▸ **Work instruction**
Could you filter the records below and keep only the lines with the word "agent"?

════════════════════

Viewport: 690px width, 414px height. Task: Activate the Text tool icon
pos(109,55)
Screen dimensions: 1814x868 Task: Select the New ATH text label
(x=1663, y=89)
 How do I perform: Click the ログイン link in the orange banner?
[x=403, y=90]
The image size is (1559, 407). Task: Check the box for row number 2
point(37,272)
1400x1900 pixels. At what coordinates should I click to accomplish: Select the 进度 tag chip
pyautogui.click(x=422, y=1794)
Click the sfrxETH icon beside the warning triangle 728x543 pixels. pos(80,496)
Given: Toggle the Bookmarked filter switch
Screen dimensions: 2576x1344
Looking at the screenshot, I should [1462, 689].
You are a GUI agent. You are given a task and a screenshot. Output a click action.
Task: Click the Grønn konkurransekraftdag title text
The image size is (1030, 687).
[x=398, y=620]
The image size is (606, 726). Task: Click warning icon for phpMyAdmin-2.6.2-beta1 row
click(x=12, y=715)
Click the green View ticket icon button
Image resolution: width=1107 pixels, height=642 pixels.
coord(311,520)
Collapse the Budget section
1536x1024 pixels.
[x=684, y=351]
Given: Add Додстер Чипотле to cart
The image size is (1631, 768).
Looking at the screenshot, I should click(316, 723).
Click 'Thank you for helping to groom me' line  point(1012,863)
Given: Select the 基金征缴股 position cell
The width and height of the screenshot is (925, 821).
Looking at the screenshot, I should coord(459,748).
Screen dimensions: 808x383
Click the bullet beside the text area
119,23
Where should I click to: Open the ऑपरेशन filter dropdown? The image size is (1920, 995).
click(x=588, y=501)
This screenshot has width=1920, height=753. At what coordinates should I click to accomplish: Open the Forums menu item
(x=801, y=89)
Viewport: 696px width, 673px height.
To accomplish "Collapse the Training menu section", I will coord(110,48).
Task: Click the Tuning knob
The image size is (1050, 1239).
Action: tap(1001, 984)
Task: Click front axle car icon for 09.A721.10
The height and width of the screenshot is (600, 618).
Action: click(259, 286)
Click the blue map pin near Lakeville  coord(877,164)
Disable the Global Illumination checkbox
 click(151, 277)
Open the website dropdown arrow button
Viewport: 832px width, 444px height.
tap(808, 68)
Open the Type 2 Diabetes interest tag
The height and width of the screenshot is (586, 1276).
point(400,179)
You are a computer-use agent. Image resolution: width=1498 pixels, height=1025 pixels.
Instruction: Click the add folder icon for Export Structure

════════════════════

▸ **Result for this task**
You are a GUI agent. You are given a task and a screenshot. Output a click action.
You are a computer-use agent. Image resolution: width=1498 pixels, height=1025 pixels.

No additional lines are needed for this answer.